Barbara: Assuming that the answer is not human flesh, what is the strangest thing you've ever eaten?
Richard: We literally just got asked this question. Mine's bird shit.
Barbara: Would you like to elaborate on that?
Richard: It's funnier if I don't, probably, so I'll just leave it at that. I do actually have another one I just remembered. When I was younger, I was having this fry up, like a cooked breakfast. I was eating my sausage, and I was dipping it in the ketchup and was like, "Oh, this tastes weird. What is it?" Then I realized I didn't put any ketchup on my plate, and I had a bleeding nose.
(Everyone reacts as you’d expect.)
Adam: Mine would be Savlon. I was at a music festival a few years ago, and I woke up in the morning still steaming drunk. I went to brush my teeth, and realized that I'd used the Savlon, [an antiseptic cream], as toothpaste, and it was pretty gross.”
Christopher: I think with mine, I was working in Kos; there was a market area down there. I was there for a year, and there was always this little area where they would cook insects, like deep-fry insects. I just gave it a go and tried cricket, cockroaches; I had a small bowl of that. I think that's the weirdest thing that I've really eaten. It tastes really nice.
Neal: I struggled with this question when we got asked it earlier, and I'm going to have to keep the same one because I still can't even think of one that's remotely interesting. Just Lego as a kid probably, [putting] Lego pieces in your mouth and swallowing them by accident, I suppose, and passing them through. That's all I've got.
Barbara: You need to up your game. Switching gears, in the beginning of the film, it states that this was inspired by true events. What events, in particular, inspired this, and would you talk a little bit about how you then developed the story into its final version?
Adam: It was inspired by the story of Armin Meiwes, the guy that advertised for someone to be willingly eaten. It was something that just always fascinated us, and we were like, “Why don't we write something about a man who willingly gives himself up to a cannibal?” It just started from that little seedling of an idea, and then Rich and I locked ourselves away for about a week, and we just fleshed out this entire story, all these scenes that we wanted to see in there, from start to finish. By the end of that, I had this bible of information that I took home, and over the space of about two weeks, I just locked myself away and penned this screenplay. That's how it birthed, basically.
Barbara: What is it like co-directing? If you don't agree on something, who decides in which direction you go?

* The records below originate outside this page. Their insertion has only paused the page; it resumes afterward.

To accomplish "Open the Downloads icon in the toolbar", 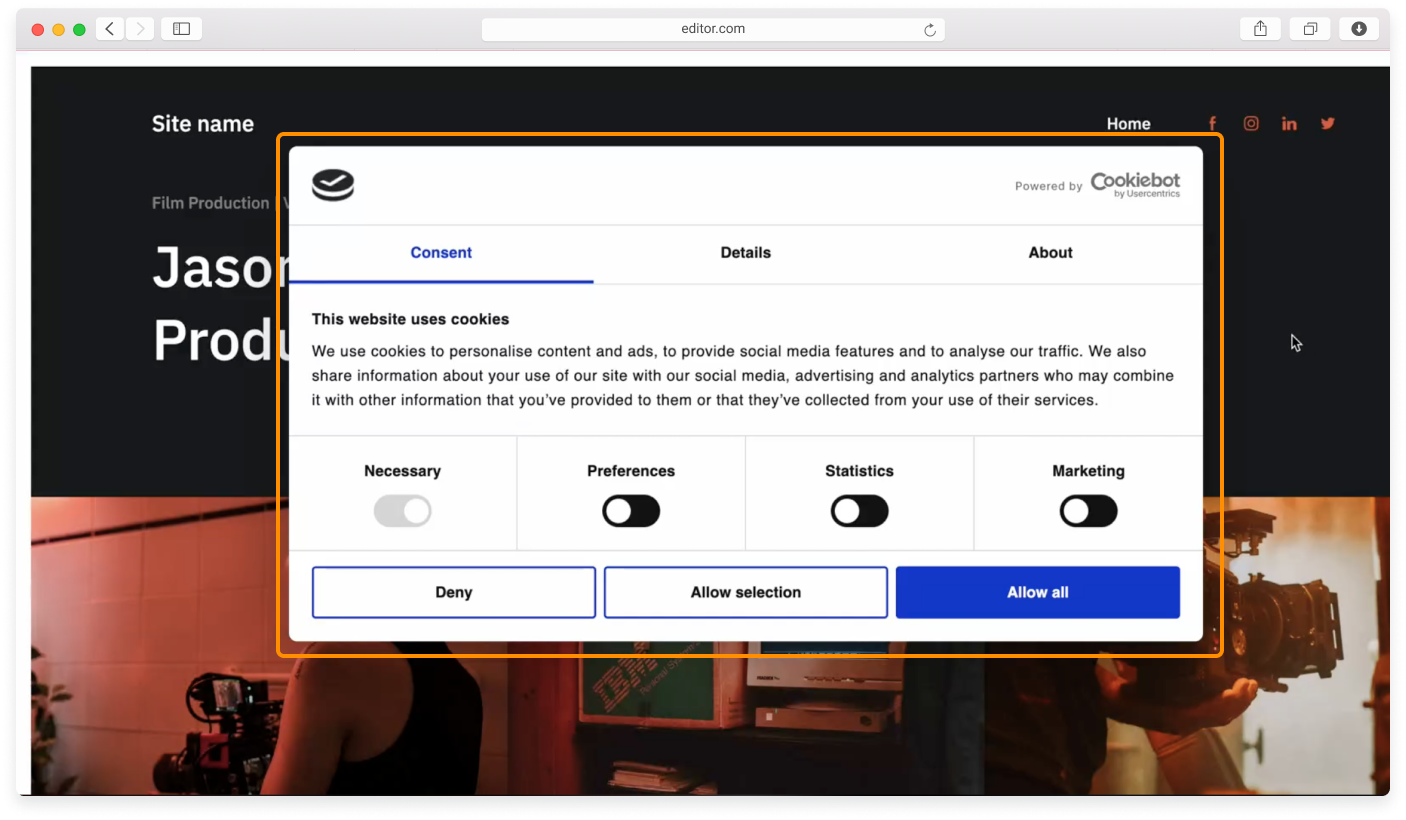I will (x=1358, y=28).
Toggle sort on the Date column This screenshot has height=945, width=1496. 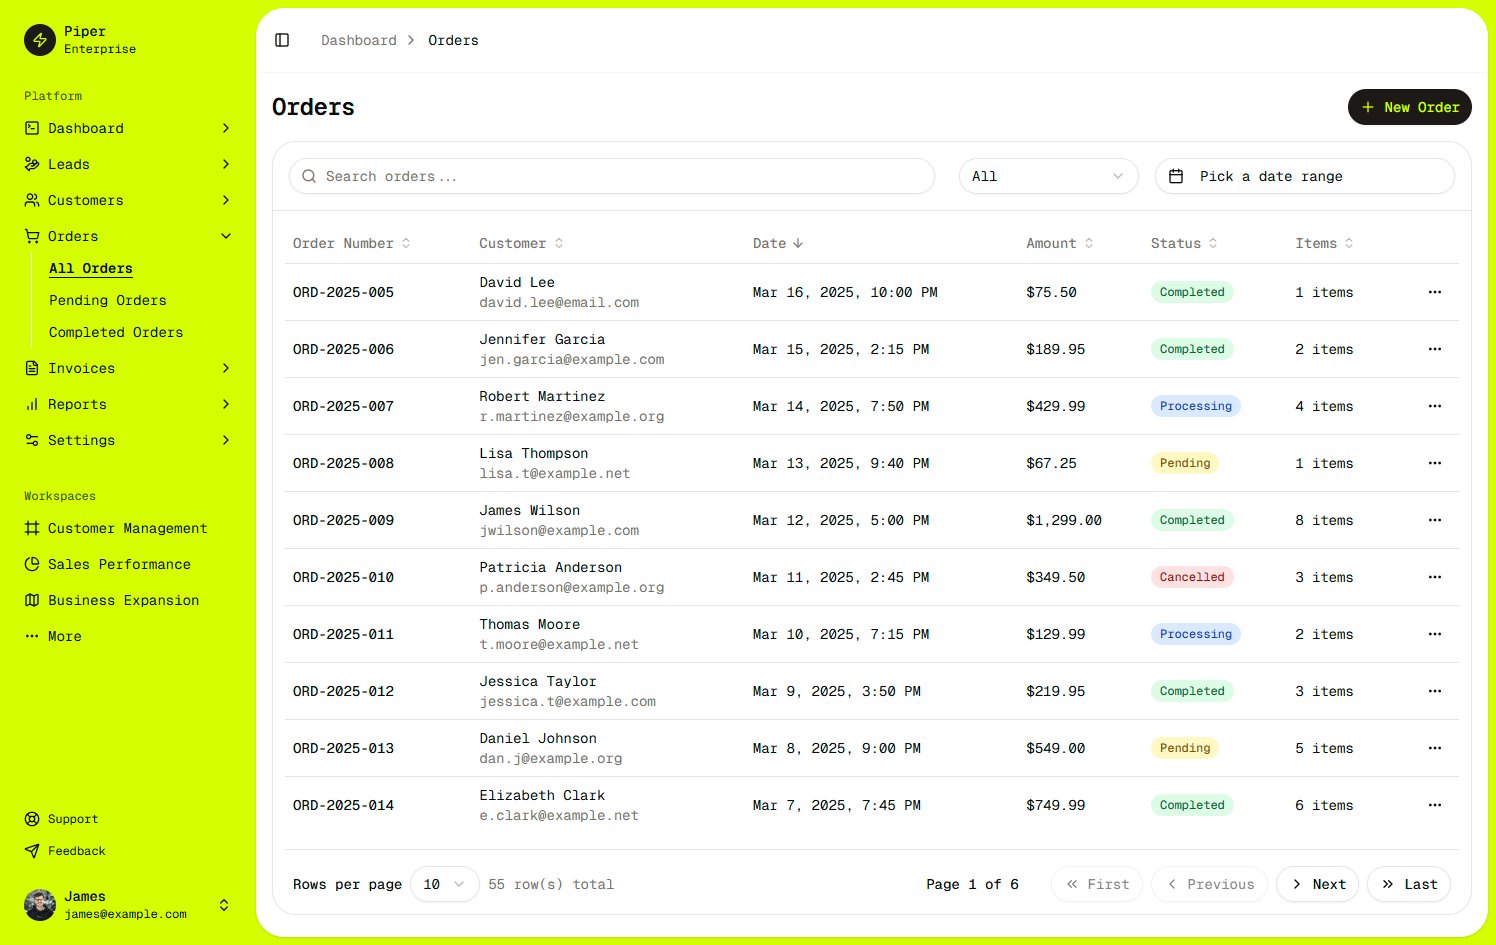[x=777, y=243]
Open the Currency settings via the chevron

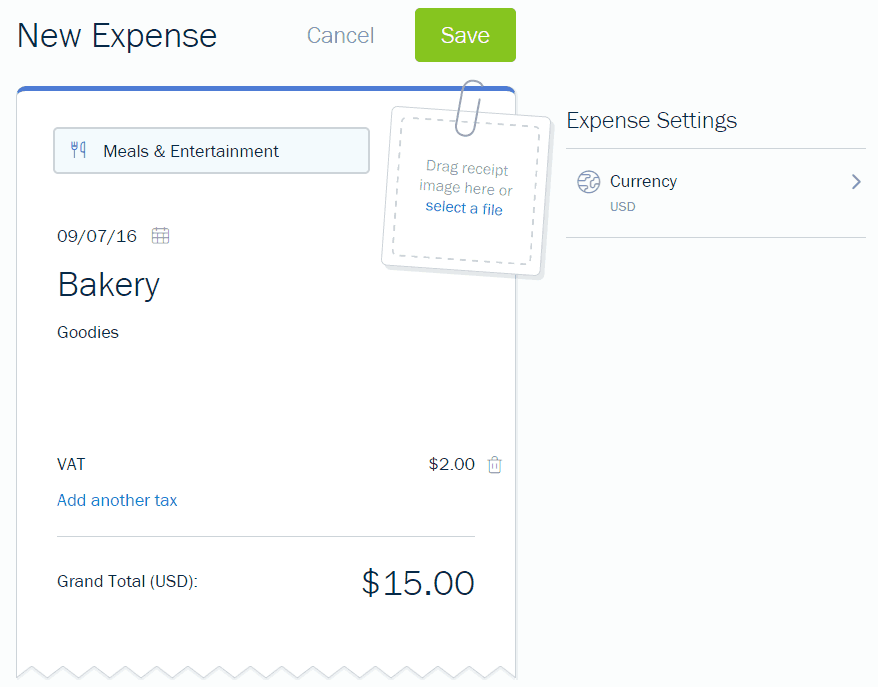pyautogui.click(x=855, y=182)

Richard: Well, this is something that we thought we'd tackle early on. We started off doing YouTube sketches and stuff. We decided to figure out a process before we went into our first film, and we've kept it the same since, just to avoid arguments and things like that. We both have our specialties in what we do. Adam is the masterful scriptwriter, and I deal more on the visual side of being a cinematographer by trade.
Adam: An incredible one, by the way.
Richard: We decided, when we come to directing, let's split it similarly, so Adam deals with the actors with the dialogue, because he knows how the characters should deliver the lines because he wrote and penned every amazing word of that. I would deal with the visual side and how they're blocked through the scenes and move around the scenes to work with the camera and things like that. It works well, and we do suggest or say,"How about this?" into each other's domain, but at the end of the day, we each have our own area just to keep the ball rolling and to keep some structure there.

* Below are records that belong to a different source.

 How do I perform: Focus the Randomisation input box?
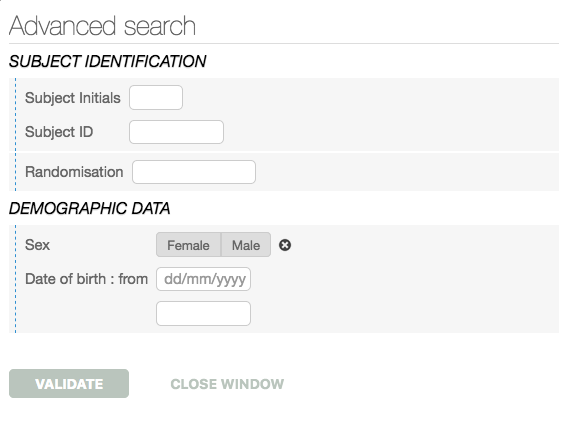tap(194, 172)
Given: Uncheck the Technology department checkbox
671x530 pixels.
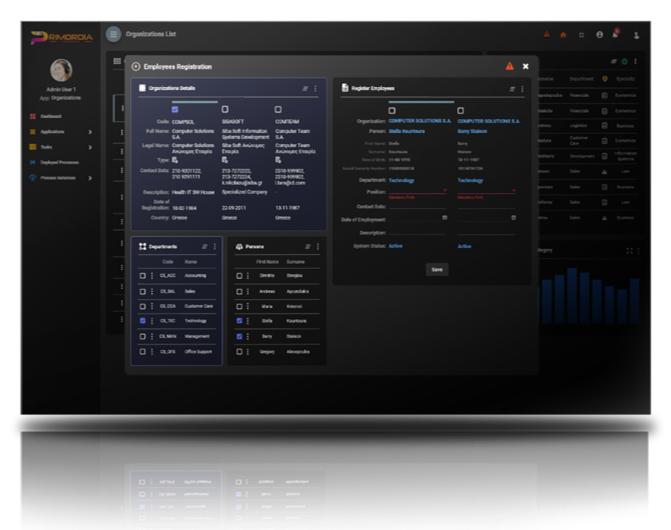Looking at the screenshot, I should pos(143,321).
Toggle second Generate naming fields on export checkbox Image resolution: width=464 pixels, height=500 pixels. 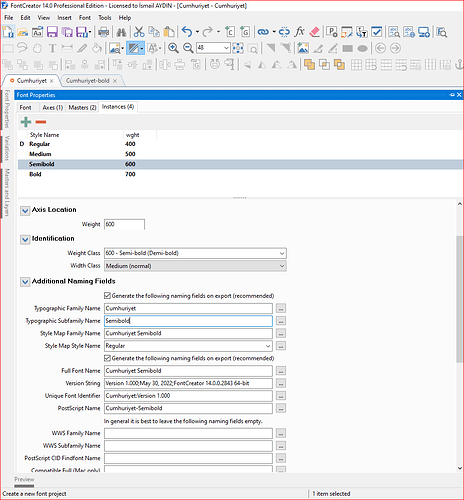(x=107, y=358)
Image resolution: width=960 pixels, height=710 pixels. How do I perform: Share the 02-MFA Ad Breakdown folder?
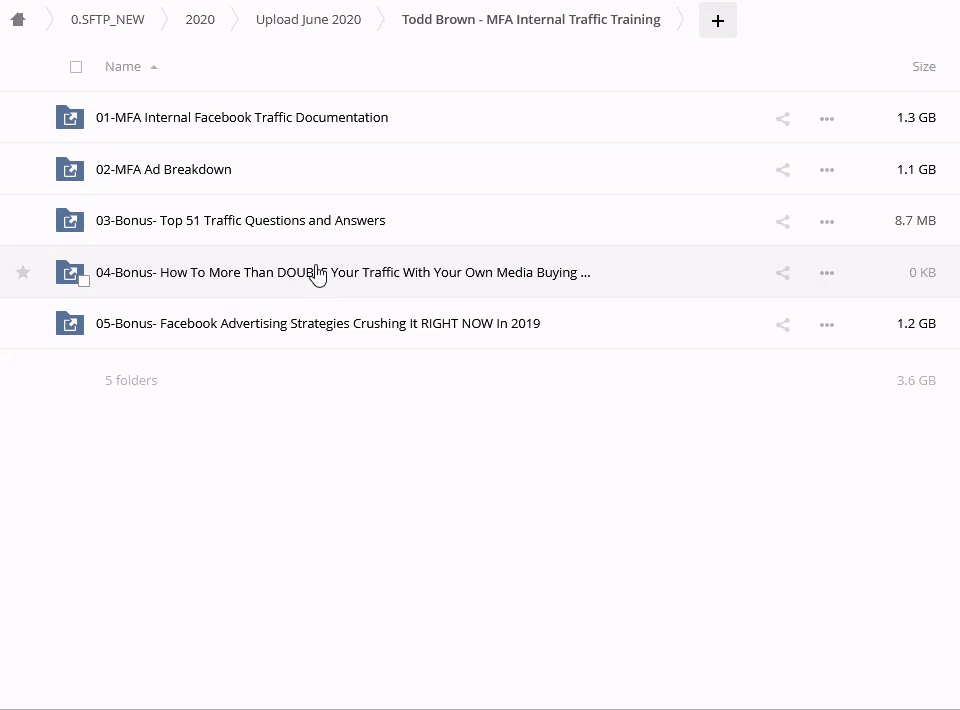tap(782, 170)
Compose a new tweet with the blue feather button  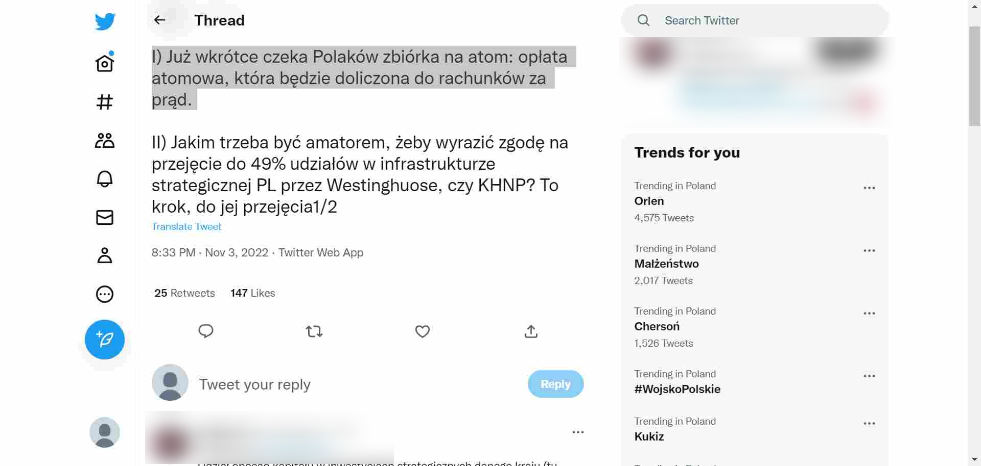click(104, 340)
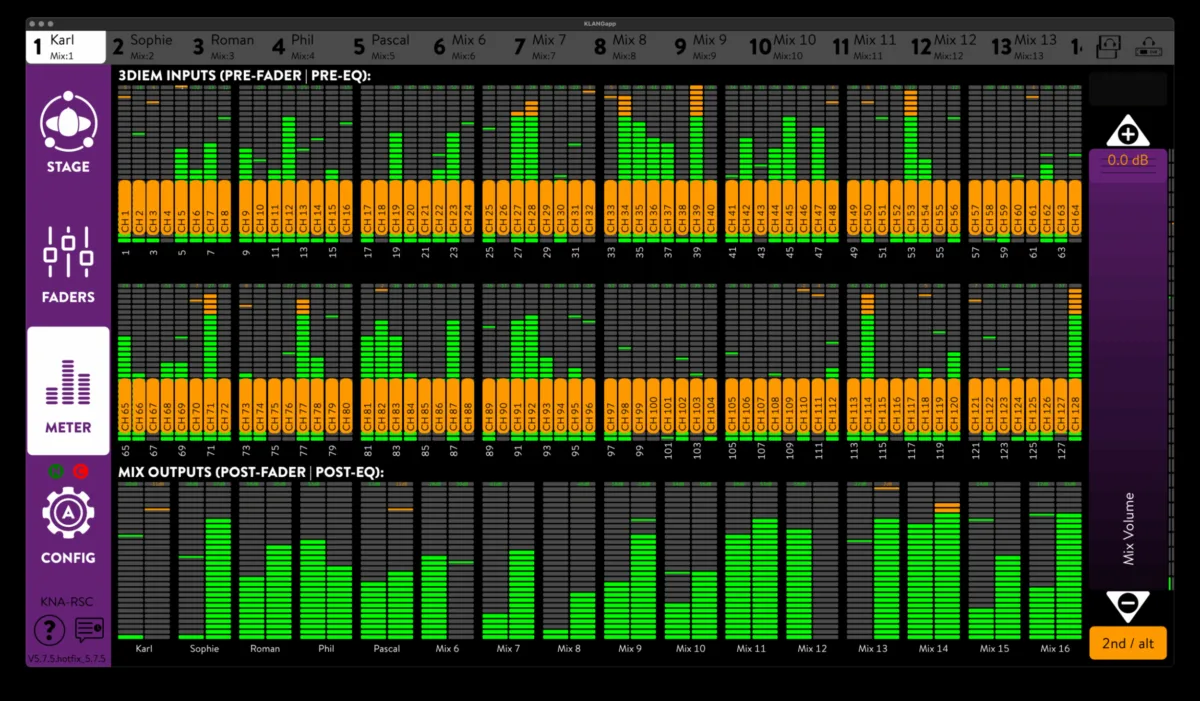Screen dimensions: 1200x701
Task: Increase mix volume with plus triangle
Action: (x=1128, y=132)
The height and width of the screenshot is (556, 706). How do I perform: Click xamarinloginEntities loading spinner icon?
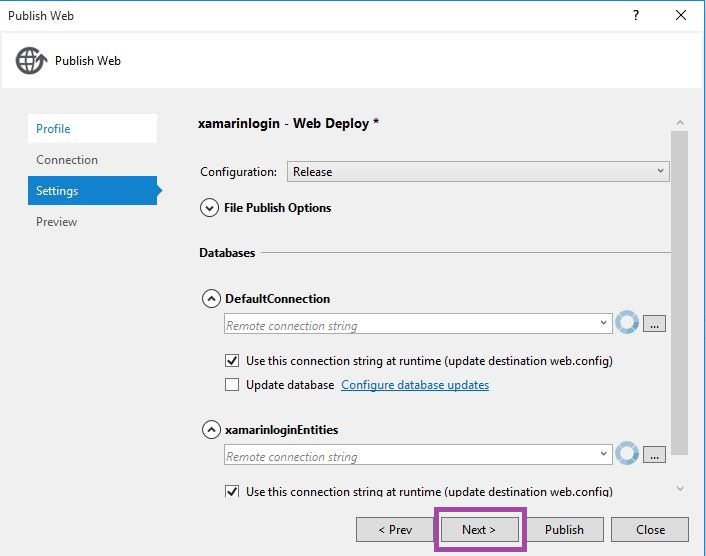point(627,455)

Barbara: Cool. Neal, your character Lionel gave me a very strong Evil Ted Lasso vibe. What factored into how you developed that character and why you made the choices that you did?

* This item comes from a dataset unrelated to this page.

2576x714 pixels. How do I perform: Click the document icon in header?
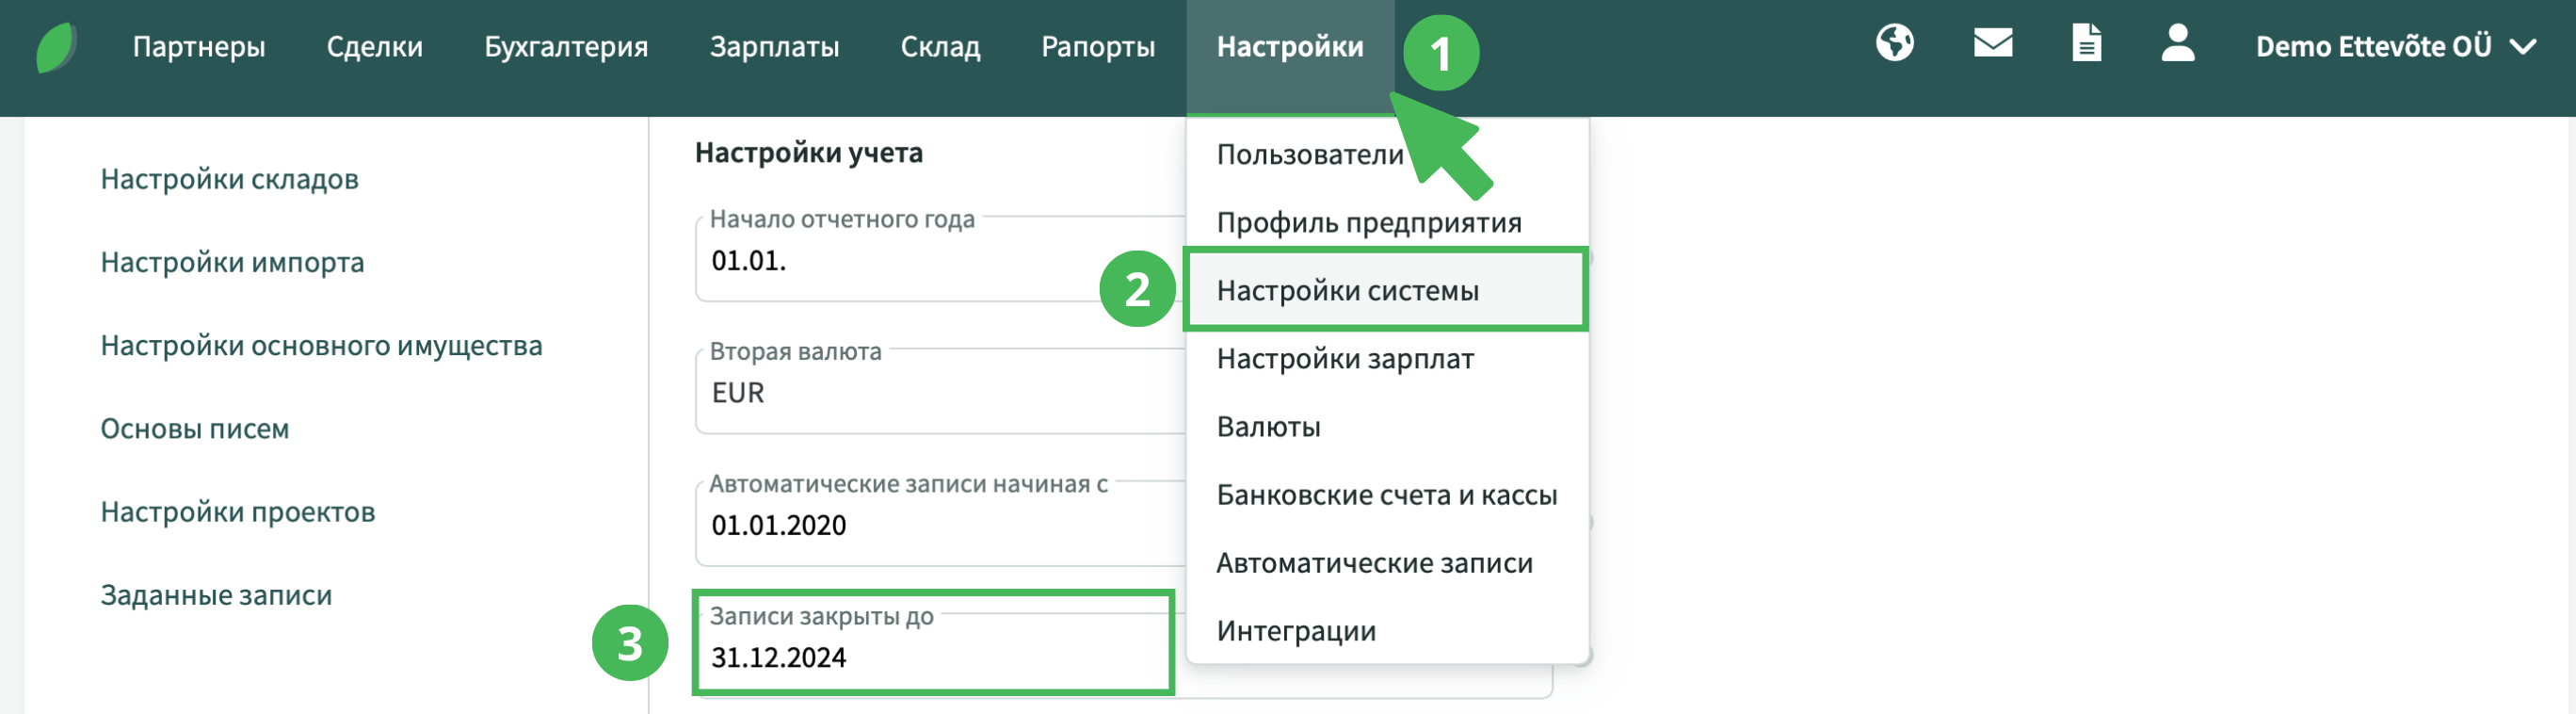2086,44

Neal: Yeah, we noticed yesterday on Twitter, Ted Lasso comments were coming in thick and fast. Literally, [there were] people thinking I was Jason Sudeikis. I suppose it started off on paper as a very straight-played character. In past films that I've been involved with, it's very dark, unhinged characters, very intense, but with this one, there's elements of comedy, which weren't played on so much when I was doing the prep for it. I started off looking at maybe a Jon Bernthal/Tommy Lee Jones/Josh Brolin kind of character, very-straight-laced Texan guy, then it became something so far-fetched on set, which was basically Foghorn Leghorn, Eugene from “The Walking Dead,” and an element of Beetlejuice, Michael Keaton. It was an interesting way it went because the first couple of scenes we shot on the first day just literally worked better being a bit more kooky than straight-laced, then the things that he does actually make sense more with that. The development for him was pretty much get it as crazy as you can get, and we can always reel it back in.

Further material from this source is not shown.